The data payload that Clearbit Reveal APIs will return via Plainflow looks like this:

{
  "ip": "87.14.167.142",
  "fuzzy": true,
  "domain": "segment.com",
  "type": "company",
  "company": {
    "name": "Segment",
    "tags": [
      "Software",
      "SAAS",
      "B2B",
      "Information Technology & Services",
      "Technology",
      "Internet"
    ],
    "metrics": {
      "alexaUsRank": 14014,
      "alexaGlobalRank": 34096,
      "employees": 180,
      "employeesRange": "51-250",
      "raised": 108720000
    },
    "...":  "..."
  }
}

The enriched data will be available to you in the context of this workflow and it will be automatically saved and stored by Plainflow in a shared customer data layer. You can tap into this shared data layer at any time to create more precise user segments (e.g. to segment all the anonymous users who visited the pricing page in the last 30 days who work in a company with 1,000+ employees) and to design personalized customer journeys with workflows.

MadKudu

Now that you have revealed the explicit domain of companies who demonstrated an intent to buy, you need an automated way to qualify them. MadKudu does just that for you. Call MadKudu to add a lead score to the domain.

plainflow-madkudu

Here’s the data payload that MadKudu will return via Plainflow:

{
    "object_type": "company",
    "domain": "madkudu.com",
    "properties": {
        "name": "MadKudu",
        "domain": "madkudu.com",
        "location": {
            "state": "California",
            "state_code": "CA",
            "country": "United States",
            "country_code": "US",
            "tags": [
                "english_speaking",
                "high_gdp_per_capita"
            ]
        },
        "number_of_employees": 10,
        "industry": "Internet Software & Services",
        "customer_fit": {
            "segment": "good",
            "score": 37,
            "top_signals":"..."
        }
    }

Like any integration that Plainflow supports, the output data will be automatically aggregated and stored.

If condition logic

By selecting the “If” statement, you can create a rule set to define the logic that you want to apply. You can use the results from MadKudu to branch the logic of your workflow. In this way, you want to proceed only if the customer-fit is good or very good.

good-very-good

Send Slack message

You’re now ready to engage with users. To kick this off, you’ll want to notify your Slack #sales room. Plainflow generates an automated message to announce that a highly qualified company has demonstrated interested in buying from you.

slack-plainflow

Sync a new opportunity in your CRM

Next, you’ll want to add a new opportunity in your CRM. Since Plainflow is not yet integrated with all of the CRM alternatives, we’d recommend triggering a zap on Zapier to send a new opportunity to your CRM.

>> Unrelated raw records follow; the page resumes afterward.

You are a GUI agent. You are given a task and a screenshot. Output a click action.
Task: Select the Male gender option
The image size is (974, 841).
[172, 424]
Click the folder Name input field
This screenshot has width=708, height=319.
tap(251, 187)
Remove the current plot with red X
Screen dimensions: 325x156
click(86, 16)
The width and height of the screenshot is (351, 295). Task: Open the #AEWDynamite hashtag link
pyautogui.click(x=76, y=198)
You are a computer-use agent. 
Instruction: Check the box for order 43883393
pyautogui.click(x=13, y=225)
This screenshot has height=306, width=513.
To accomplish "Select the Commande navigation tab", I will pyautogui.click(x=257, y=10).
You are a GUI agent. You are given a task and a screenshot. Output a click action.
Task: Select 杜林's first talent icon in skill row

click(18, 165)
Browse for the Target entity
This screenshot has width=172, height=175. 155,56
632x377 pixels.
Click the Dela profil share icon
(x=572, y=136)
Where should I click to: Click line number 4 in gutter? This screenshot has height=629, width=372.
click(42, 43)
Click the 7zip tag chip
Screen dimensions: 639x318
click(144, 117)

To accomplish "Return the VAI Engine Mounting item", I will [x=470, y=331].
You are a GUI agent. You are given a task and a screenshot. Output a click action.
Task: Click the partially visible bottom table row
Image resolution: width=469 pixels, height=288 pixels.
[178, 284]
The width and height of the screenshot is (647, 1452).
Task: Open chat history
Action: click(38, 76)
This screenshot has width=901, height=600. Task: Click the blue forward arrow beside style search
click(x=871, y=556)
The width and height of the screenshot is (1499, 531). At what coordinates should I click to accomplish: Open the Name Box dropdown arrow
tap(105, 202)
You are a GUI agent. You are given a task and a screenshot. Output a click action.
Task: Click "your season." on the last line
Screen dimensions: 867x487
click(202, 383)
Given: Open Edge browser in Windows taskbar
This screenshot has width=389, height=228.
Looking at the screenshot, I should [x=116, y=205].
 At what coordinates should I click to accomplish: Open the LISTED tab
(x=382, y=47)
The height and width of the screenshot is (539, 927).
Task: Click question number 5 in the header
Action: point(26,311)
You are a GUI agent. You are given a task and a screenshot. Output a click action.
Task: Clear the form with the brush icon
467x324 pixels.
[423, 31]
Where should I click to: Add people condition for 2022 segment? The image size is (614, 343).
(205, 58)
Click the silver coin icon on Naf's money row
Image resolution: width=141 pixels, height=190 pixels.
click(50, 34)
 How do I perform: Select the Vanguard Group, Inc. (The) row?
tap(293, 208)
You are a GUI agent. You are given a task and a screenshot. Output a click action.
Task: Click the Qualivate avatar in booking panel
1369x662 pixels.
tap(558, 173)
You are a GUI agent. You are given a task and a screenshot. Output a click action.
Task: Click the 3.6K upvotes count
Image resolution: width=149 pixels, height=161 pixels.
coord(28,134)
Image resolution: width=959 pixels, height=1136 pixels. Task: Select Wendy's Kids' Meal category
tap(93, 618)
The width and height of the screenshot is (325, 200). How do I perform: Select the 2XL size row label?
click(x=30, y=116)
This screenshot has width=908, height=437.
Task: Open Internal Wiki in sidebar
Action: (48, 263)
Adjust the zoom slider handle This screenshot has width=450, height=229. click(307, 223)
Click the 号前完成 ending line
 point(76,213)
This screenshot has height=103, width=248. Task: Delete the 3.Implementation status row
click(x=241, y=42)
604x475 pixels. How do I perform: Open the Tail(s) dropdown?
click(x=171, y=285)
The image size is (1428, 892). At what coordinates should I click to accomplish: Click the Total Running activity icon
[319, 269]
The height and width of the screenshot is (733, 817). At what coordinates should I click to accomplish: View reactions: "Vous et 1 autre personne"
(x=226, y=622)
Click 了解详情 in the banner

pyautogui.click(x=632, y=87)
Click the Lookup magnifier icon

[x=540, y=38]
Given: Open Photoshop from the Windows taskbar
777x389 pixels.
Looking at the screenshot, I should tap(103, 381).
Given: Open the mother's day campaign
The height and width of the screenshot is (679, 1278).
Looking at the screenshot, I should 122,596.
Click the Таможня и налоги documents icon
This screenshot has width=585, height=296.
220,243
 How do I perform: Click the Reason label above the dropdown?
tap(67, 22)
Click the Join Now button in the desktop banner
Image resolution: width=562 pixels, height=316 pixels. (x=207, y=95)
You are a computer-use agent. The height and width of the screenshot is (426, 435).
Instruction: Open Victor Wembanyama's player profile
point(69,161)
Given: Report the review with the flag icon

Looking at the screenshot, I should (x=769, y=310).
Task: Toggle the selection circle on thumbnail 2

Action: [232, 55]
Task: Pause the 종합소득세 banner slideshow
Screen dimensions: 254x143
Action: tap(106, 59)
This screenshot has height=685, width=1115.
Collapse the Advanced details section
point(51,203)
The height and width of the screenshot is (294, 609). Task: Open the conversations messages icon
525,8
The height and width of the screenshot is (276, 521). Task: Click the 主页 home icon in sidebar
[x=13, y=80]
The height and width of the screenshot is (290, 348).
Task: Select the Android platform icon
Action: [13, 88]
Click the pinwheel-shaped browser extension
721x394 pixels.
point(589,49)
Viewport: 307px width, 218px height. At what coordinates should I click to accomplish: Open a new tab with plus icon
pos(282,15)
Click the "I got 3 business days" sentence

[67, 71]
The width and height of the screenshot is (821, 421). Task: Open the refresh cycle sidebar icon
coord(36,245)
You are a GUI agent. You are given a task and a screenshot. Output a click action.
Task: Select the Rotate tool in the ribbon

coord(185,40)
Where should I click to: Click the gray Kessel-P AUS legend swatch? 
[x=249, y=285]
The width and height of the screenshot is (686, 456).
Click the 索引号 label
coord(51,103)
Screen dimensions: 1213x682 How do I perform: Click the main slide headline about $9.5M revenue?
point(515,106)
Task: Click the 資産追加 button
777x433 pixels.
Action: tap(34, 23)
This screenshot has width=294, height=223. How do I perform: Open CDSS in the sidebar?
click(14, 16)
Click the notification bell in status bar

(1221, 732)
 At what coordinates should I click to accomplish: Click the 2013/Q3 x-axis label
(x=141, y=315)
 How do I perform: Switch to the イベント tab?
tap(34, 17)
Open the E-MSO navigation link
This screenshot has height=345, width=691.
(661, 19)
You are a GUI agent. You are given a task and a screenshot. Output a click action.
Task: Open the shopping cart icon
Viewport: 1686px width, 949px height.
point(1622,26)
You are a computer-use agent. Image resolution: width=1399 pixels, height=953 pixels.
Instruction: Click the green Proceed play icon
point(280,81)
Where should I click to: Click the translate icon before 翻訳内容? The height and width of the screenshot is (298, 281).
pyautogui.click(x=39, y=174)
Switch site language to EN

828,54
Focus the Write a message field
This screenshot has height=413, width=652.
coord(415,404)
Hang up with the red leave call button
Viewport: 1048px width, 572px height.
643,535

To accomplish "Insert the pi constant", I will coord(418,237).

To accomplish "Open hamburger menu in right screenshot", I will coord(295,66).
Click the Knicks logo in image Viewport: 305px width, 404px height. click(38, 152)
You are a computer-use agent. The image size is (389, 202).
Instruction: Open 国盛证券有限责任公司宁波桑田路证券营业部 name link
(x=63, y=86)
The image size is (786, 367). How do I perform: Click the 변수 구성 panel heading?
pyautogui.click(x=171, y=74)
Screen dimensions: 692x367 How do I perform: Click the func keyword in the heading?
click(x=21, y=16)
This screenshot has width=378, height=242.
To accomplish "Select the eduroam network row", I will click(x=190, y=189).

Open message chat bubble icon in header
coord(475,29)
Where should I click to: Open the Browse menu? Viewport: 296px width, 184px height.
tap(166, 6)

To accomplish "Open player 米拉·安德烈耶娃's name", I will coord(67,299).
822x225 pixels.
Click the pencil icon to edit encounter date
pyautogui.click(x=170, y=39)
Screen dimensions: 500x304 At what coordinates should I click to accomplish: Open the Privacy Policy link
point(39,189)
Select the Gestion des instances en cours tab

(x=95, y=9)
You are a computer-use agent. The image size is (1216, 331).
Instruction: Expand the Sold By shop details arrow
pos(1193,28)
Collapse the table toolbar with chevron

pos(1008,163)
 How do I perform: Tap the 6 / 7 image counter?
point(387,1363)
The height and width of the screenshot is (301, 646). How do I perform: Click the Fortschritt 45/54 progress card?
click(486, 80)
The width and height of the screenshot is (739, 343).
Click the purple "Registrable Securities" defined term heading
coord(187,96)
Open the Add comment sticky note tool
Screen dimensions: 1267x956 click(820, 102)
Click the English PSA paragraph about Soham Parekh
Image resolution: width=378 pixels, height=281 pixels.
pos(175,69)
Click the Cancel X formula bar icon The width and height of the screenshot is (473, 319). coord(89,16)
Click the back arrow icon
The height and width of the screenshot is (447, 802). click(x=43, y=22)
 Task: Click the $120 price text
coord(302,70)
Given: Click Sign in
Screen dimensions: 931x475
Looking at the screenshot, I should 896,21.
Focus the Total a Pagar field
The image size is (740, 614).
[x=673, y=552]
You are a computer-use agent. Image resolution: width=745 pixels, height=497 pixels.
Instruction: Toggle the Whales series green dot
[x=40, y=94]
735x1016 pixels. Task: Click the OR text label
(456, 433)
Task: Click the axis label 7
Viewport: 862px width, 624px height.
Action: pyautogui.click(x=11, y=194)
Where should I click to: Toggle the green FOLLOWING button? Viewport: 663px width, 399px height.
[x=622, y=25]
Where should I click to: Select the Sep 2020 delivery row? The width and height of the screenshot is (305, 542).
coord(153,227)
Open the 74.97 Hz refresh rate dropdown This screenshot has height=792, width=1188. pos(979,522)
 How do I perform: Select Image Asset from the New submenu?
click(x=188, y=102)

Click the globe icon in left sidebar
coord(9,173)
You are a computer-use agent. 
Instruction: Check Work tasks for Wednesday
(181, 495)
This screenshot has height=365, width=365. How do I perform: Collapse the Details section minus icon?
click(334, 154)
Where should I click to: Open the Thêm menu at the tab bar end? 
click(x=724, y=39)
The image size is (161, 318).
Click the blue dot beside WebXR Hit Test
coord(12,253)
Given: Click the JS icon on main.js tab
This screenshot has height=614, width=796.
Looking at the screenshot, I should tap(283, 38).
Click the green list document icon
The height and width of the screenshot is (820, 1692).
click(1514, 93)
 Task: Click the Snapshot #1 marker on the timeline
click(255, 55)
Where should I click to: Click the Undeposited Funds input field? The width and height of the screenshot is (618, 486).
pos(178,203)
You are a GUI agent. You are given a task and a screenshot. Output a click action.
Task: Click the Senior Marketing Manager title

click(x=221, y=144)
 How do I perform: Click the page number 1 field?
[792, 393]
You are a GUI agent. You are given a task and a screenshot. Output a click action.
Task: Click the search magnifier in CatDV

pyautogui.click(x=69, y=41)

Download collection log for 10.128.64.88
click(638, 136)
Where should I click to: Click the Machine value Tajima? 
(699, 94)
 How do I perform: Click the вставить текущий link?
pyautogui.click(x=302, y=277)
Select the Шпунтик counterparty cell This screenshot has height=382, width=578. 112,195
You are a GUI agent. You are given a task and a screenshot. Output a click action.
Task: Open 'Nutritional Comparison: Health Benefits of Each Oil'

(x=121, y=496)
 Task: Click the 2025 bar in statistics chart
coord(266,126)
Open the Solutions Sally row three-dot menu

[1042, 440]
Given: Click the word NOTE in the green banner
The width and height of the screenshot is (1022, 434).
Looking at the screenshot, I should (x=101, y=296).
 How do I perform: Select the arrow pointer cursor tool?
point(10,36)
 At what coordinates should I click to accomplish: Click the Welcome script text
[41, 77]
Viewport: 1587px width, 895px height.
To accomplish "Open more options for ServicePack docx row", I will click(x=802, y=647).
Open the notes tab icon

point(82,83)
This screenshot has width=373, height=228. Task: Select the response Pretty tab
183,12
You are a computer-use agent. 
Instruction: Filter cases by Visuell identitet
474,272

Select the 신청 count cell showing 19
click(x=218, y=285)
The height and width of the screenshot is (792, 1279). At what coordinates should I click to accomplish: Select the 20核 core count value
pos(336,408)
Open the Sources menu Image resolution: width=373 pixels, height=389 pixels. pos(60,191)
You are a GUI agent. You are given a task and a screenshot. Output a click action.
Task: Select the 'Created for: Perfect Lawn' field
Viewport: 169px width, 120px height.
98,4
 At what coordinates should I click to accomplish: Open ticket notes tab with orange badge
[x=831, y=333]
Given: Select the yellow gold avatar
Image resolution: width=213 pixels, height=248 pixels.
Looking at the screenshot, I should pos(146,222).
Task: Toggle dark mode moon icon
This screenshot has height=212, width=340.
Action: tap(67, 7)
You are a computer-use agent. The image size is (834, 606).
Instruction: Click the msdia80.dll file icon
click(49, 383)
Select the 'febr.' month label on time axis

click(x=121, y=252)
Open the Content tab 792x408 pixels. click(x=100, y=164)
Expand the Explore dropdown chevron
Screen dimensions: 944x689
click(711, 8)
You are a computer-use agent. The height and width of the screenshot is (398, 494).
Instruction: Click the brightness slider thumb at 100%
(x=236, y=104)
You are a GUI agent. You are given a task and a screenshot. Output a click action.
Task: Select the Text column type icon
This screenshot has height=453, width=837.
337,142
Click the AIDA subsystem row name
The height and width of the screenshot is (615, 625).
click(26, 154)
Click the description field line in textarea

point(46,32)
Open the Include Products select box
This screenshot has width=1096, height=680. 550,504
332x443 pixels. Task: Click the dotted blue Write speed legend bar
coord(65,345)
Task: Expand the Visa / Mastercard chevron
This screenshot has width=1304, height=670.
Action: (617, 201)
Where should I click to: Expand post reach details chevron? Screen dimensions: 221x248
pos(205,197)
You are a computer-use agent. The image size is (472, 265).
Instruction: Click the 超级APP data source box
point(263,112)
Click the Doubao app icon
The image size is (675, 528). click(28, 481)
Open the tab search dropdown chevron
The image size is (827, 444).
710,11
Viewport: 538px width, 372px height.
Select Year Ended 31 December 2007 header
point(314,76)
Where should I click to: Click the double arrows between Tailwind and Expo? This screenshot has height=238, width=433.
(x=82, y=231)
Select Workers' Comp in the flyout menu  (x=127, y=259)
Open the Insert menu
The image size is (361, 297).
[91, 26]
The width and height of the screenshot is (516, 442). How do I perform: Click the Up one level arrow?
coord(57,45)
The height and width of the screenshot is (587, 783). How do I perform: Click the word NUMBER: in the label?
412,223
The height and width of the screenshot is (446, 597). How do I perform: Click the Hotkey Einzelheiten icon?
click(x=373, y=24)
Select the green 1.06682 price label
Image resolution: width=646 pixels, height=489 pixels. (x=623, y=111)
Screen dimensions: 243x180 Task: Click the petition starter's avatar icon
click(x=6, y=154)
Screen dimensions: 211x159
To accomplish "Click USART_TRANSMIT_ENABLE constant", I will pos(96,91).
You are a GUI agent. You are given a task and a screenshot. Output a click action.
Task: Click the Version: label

plainflow- Plainflow will be able to pass all of the user profile information to Zapier via the bundled integration for Zapier. Profile data will then available to use in any of your zaps on Zapier. plainflow-zapier Here’s how the final implementation looks inside Plainflow: full-plainflow-reveal-loop-process

Quick and plain, wasn't it? The Reveal Loop setup is even faster by using the dedicated Plainflow recipe because the full workflow is built for you in just one click.

Plainflow also takes care of these details, out of the box:

  • If you are already using Segment, you can easily send Plainflow all your customer data with no engineering effort.
  • Anonymous users may be enrolled in your workflow once. You won't have to worry about re-enrolling the same user again.
  • Output data from the actions applied in the workflows (MadKudu, Clearbit, etc) will be automatically saved and stored for each user who enrolled in the workflow.
  • You’ll be able to apply advanced filters when creating segments of both known customers or anonymous users.

Conclusion

Your ability to understand how new consumer-facing technologies are impacting your business cannot be overstated. For marketers and salespeople on the front lines, the pressure is on to take full advantage of your data, and all the tools in your stack, and use them together for maximum benefit.